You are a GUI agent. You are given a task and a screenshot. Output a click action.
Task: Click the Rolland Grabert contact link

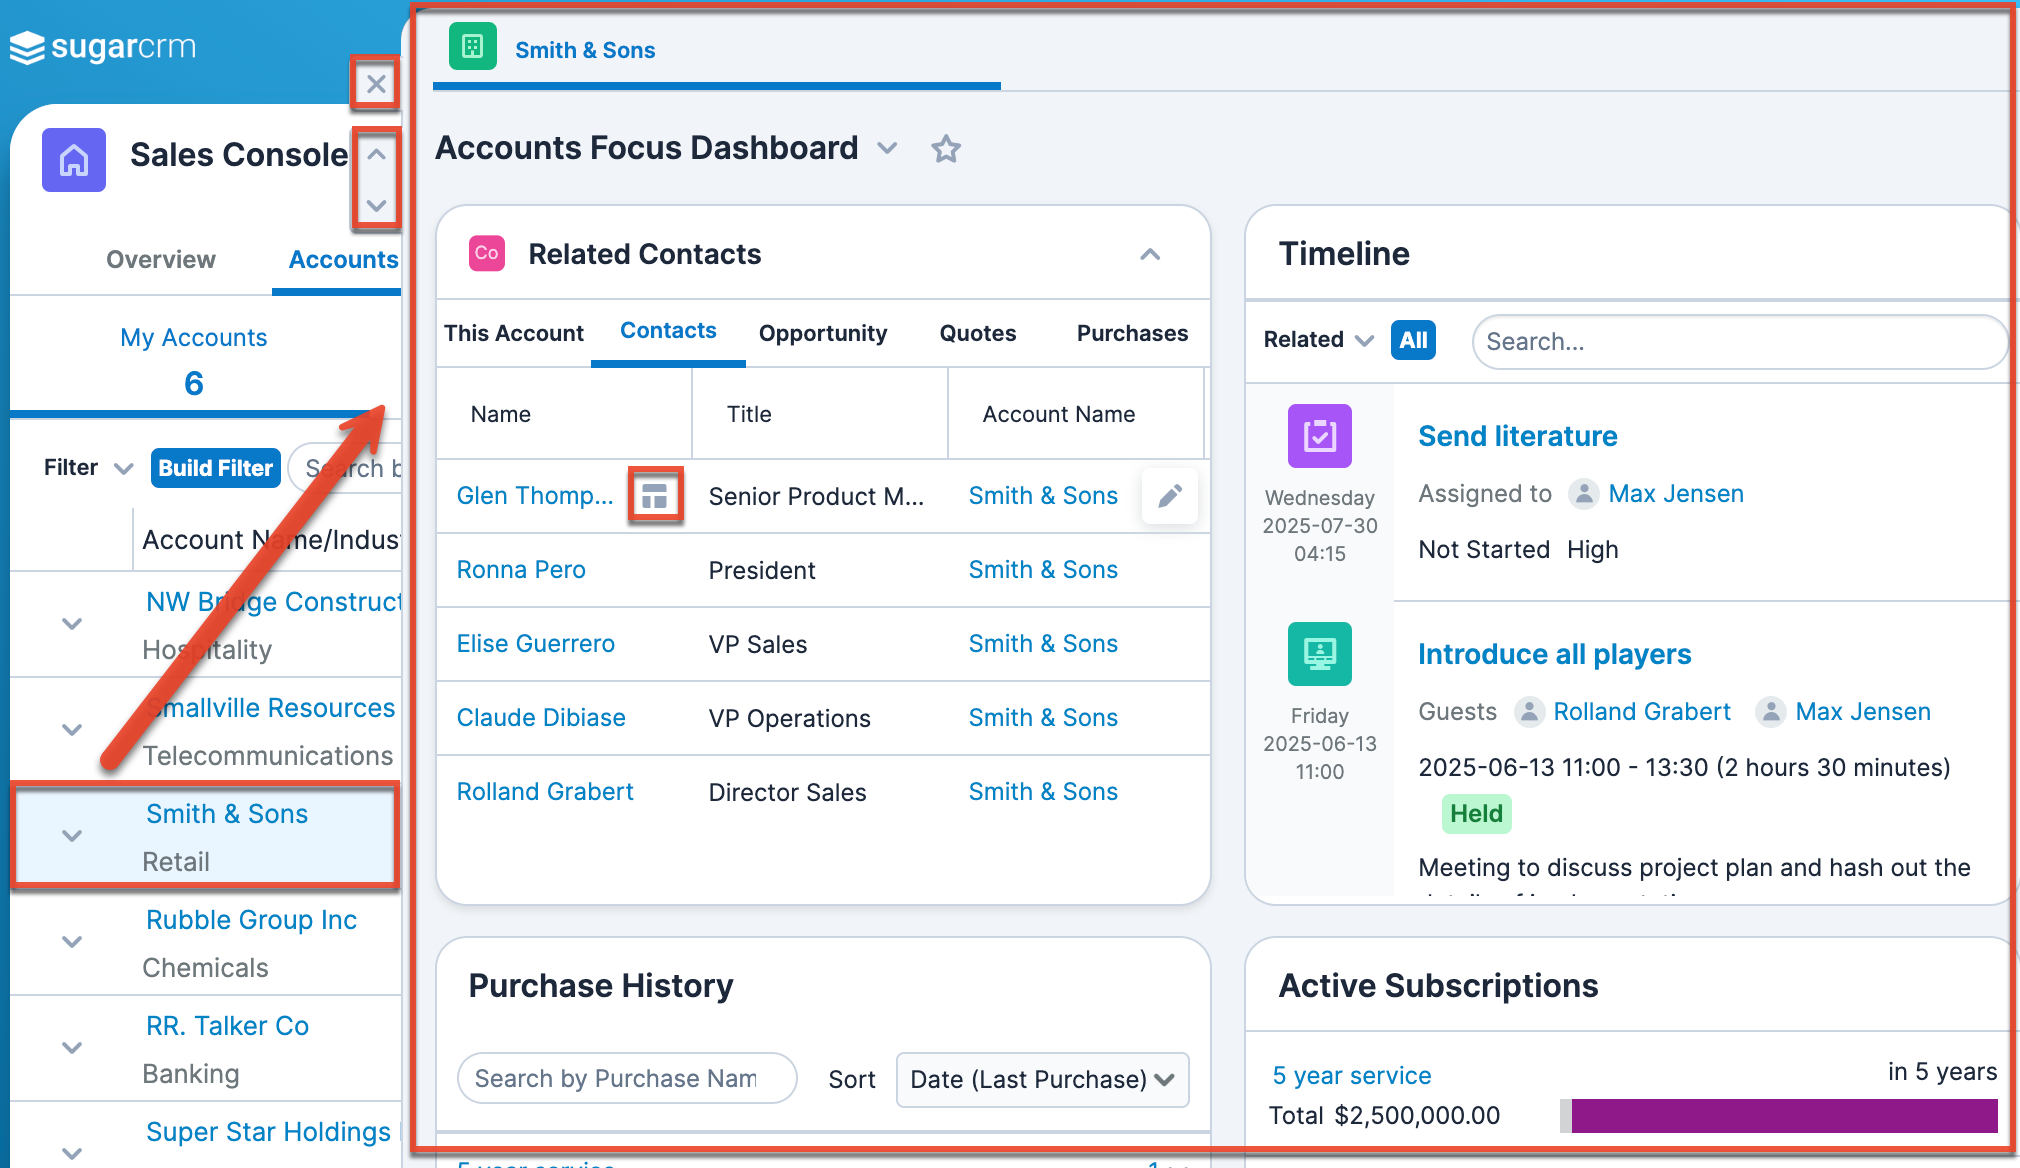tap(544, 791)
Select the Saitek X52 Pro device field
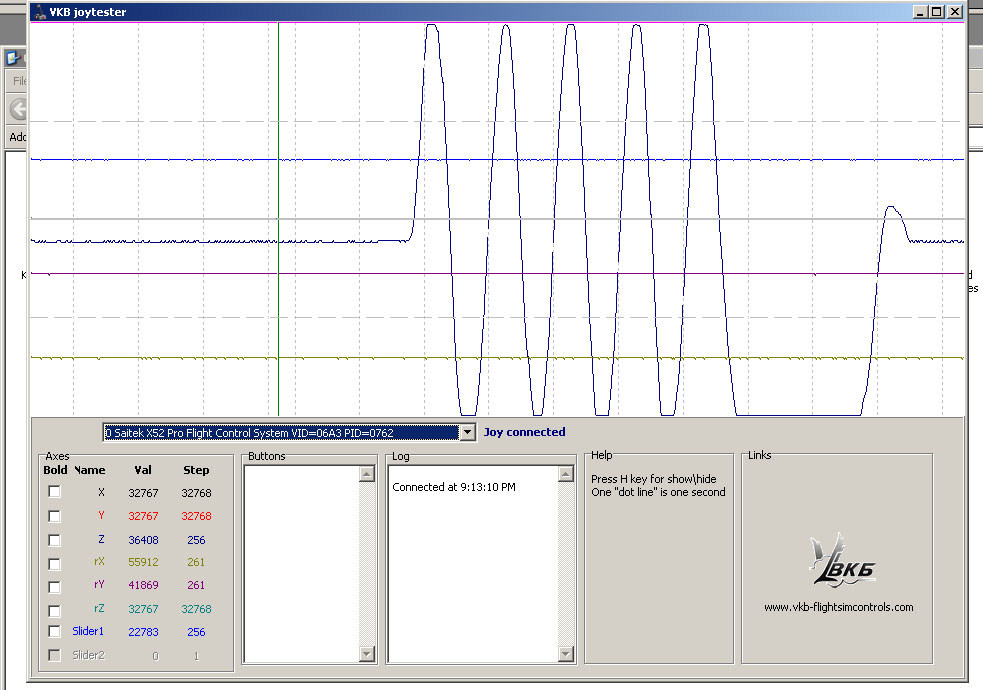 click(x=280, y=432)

* * *

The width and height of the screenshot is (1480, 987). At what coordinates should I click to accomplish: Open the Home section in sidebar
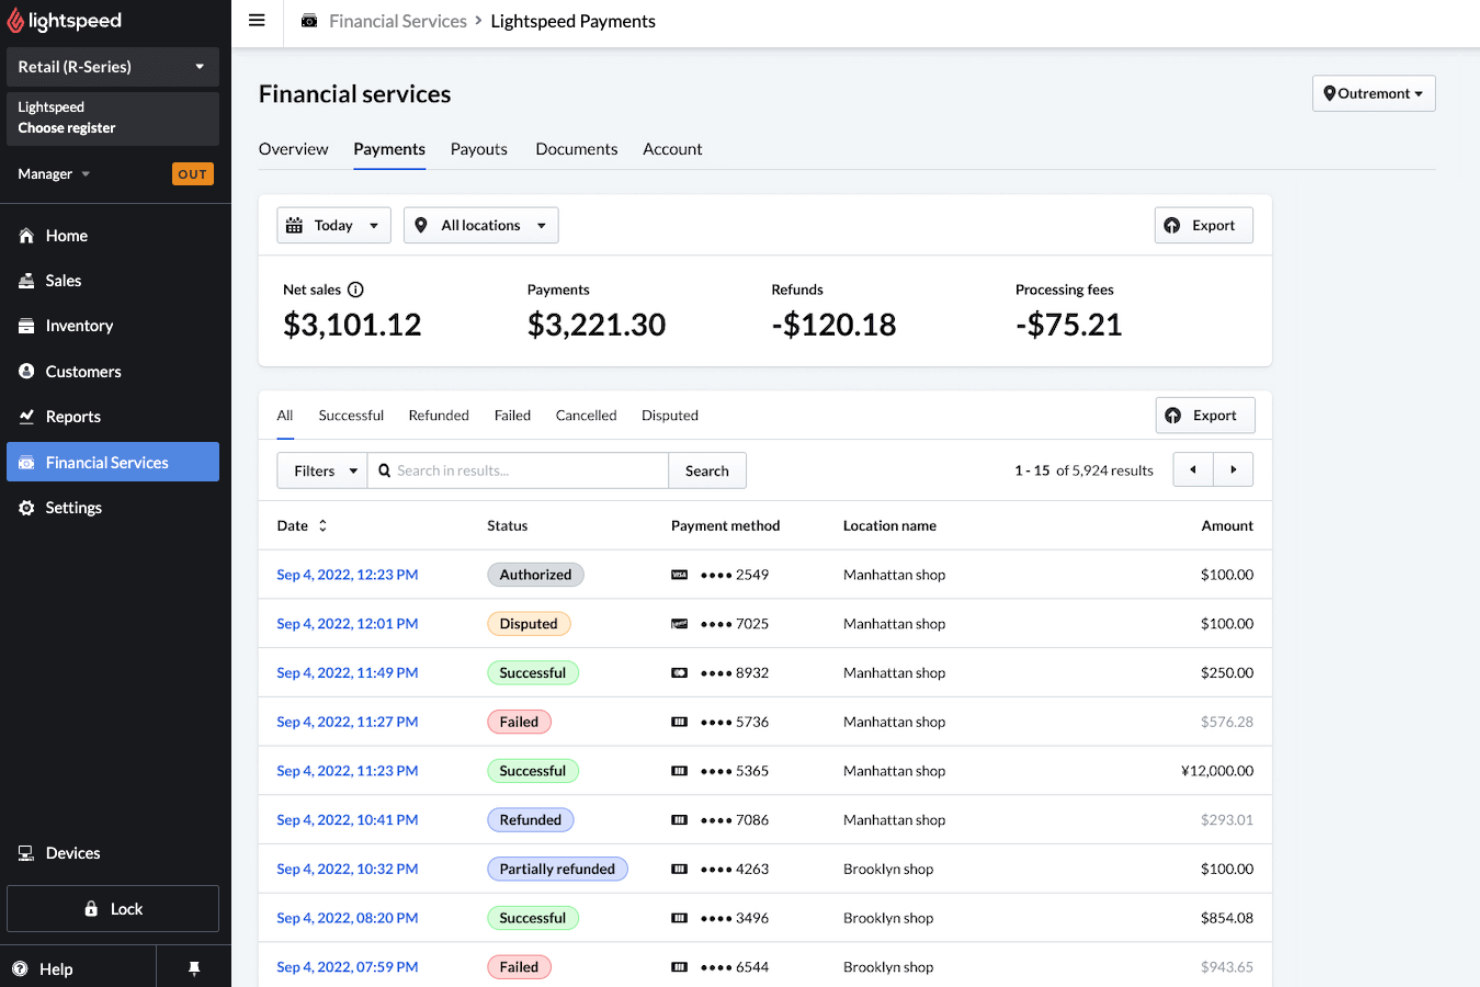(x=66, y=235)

Problem to solve :: Switch "device field" to "device entry" in the listing, starting with the line with "You are a GUI" and going on through the line with "click(x=280, y=432)". Write out only those lines with everything else unchanged, and leave the pictures out.

Complete response ::
You are a GUI agent. You are given a task and a screenshot. Output a click action.
Task: Click the Rolland Grabert contact link

tap(544, 791)
Select the Saitek X52 Pro device entry
 click(x=280, y=432)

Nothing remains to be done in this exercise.